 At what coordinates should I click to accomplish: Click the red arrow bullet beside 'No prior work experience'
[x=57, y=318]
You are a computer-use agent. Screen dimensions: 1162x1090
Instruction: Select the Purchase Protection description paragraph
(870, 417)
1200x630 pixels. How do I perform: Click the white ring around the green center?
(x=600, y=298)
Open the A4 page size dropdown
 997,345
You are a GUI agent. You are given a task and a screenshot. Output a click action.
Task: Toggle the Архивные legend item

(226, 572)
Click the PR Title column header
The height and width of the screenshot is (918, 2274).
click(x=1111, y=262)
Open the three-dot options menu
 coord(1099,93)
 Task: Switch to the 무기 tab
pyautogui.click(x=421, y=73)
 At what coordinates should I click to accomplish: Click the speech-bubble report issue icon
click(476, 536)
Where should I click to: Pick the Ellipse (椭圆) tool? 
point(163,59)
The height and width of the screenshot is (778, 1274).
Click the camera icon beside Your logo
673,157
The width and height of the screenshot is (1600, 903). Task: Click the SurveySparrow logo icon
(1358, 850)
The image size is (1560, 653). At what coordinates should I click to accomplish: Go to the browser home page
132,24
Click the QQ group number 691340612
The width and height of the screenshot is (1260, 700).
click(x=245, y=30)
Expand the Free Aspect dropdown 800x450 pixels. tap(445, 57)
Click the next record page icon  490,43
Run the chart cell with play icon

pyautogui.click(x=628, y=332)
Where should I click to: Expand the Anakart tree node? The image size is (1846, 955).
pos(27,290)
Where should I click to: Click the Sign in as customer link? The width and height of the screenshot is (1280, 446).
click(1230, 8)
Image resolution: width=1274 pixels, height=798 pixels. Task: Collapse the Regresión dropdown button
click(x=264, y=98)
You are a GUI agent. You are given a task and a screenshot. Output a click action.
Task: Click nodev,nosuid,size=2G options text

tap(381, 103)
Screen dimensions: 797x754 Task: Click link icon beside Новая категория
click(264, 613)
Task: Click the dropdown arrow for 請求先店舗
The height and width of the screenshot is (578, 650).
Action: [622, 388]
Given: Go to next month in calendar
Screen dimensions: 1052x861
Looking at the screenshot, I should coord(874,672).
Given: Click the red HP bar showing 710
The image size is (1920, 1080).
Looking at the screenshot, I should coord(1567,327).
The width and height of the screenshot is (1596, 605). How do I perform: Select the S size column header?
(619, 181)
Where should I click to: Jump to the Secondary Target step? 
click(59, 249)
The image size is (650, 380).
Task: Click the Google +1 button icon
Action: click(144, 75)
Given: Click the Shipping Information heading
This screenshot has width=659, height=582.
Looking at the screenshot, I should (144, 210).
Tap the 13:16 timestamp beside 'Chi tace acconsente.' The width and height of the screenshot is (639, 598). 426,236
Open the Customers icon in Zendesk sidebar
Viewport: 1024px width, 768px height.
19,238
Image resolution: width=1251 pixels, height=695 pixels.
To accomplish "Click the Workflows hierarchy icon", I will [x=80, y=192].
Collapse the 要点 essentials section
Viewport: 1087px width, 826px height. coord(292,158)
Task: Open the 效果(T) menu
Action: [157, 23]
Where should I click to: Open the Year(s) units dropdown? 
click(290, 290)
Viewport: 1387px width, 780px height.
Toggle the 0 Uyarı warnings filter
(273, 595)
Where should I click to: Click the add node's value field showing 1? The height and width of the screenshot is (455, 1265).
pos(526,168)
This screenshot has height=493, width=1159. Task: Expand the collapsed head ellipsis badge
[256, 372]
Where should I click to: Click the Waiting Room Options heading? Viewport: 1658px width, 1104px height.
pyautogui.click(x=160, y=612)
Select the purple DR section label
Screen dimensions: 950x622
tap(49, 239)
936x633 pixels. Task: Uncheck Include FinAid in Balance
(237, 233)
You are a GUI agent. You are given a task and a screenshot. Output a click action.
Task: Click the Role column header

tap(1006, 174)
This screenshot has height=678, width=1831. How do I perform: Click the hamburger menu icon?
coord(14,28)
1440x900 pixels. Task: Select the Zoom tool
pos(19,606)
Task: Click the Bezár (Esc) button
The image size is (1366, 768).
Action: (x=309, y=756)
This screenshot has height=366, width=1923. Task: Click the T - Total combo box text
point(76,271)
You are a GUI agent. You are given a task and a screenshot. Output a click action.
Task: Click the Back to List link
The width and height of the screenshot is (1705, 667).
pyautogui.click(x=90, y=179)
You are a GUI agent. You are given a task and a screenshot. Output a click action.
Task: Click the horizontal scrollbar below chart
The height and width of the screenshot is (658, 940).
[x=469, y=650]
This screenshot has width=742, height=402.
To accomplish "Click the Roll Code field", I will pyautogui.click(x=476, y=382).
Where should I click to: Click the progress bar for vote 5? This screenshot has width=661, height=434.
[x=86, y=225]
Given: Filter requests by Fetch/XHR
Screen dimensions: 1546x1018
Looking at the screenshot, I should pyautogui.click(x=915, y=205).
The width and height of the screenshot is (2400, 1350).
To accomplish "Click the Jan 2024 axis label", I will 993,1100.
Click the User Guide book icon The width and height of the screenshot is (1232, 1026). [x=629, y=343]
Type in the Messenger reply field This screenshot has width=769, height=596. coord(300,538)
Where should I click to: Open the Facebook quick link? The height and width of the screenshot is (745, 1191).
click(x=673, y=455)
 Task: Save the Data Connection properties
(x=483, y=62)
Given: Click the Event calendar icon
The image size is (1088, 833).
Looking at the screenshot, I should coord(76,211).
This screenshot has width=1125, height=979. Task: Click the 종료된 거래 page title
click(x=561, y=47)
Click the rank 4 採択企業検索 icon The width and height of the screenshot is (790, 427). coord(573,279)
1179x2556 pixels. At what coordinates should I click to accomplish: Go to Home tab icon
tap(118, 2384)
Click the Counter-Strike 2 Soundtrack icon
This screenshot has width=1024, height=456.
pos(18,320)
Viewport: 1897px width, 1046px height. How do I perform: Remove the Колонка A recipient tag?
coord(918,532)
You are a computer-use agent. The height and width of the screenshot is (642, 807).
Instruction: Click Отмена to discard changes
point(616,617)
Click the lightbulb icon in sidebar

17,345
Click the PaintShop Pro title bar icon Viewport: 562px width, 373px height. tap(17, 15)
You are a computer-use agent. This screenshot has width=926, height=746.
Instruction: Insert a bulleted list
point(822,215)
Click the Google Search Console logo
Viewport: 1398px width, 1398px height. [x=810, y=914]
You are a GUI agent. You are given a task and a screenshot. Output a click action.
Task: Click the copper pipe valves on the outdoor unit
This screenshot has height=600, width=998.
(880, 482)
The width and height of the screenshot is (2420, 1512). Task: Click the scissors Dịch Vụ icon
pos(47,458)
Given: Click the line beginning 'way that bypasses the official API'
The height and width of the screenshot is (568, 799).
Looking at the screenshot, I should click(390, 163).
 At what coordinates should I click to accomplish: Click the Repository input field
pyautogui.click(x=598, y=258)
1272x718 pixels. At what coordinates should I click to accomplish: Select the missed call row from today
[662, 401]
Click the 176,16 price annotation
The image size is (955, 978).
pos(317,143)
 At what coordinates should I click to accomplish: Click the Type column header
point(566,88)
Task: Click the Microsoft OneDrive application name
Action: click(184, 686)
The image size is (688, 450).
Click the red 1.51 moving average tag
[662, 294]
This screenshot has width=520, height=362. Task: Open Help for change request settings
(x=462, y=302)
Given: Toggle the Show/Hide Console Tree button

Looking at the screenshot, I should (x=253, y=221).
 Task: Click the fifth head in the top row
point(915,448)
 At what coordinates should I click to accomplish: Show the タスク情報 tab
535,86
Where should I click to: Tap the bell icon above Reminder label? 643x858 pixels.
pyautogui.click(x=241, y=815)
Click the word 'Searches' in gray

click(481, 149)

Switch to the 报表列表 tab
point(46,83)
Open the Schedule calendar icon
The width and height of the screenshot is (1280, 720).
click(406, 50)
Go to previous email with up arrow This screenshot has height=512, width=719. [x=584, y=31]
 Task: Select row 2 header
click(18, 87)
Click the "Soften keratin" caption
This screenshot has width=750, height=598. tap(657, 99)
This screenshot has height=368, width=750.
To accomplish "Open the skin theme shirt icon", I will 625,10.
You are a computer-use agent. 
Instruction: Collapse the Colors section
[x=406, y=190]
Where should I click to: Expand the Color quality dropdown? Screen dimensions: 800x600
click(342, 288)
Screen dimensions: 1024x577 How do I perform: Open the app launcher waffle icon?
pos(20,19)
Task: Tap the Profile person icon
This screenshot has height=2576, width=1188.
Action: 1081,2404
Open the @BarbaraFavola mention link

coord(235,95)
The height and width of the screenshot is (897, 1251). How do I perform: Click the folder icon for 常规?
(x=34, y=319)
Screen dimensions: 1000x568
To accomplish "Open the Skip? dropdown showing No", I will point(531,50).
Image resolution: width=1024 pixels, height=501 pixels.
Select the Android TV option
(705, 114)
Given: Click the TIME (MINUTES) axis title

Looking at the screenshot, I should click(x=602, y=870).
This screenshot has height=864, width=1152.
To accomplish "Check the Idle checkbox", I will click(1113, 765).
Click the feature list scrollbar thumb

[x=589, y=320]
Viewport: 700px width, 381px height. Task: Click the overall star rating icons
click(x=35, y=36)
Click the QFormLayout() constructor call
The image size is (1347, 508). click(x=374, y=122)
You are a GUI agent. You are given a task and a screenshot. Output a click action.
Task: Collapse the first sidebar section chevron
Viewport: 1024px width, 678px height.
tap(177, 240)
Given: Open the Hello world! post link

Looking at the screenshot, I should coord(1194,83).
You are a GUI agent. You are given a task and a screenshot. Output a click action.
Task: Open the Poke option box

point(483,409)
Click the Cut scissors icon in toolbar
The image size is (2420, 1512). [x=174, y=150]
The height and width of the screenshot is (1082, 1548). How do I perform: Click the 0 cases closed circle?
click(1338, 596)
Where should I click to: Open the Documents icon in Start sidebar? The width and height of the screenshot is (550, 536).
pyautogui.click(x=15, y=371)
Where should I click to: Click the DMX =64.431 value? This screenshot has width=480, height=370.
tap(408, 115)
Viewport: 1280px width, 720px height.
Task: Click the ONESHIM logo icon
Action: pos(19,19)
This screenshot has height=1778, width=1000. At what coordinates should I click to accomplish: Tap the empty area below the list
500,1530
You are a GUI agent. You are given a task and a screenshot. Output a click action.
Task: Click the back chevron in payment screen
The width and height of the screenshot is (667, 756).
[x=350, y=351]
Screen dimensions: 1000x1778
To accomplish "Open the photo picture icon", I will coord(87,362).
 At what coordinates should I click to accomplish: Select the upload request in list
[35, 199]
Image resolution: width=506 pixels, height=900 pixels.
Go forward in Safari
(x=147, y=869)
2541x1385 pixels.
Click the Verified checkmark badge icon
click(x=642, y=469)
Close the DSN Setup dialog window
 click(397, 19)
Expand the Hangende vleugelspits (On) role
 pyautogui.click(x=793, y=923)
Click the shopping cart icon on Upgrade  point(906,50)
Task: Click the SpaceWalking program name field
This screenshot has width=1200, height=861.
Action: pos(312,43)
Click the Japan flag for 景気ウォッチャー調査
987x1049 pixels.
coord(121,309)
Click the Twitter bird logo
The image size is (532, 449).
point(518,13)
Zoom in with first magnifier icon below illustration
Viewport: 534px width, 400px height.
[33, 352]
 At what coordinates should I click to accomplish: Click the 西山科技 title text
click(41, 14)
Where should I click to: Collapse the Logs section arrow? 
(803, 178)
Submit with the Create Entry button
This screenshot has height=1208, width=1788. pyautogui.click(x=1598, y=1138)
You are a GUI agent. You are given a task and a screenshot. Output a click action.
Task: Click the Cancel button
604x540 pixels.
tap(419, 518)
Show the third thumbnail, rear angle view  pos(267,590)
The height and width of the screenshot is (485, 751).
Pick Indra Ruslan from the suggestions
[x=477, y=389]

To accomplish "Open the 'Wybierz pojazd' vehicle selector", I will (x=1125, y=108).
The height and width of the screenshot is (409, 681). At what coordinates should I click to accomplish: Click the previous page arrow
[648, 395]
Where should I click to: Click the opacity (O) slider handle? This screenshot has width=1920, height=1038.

# # # # # # #

Only lines holding the word "calendar" are wanted here; copy each from the listing.

Given: Go to next month in calendar
Given: Click the Event calendar icon
Open the Schedule calendar icon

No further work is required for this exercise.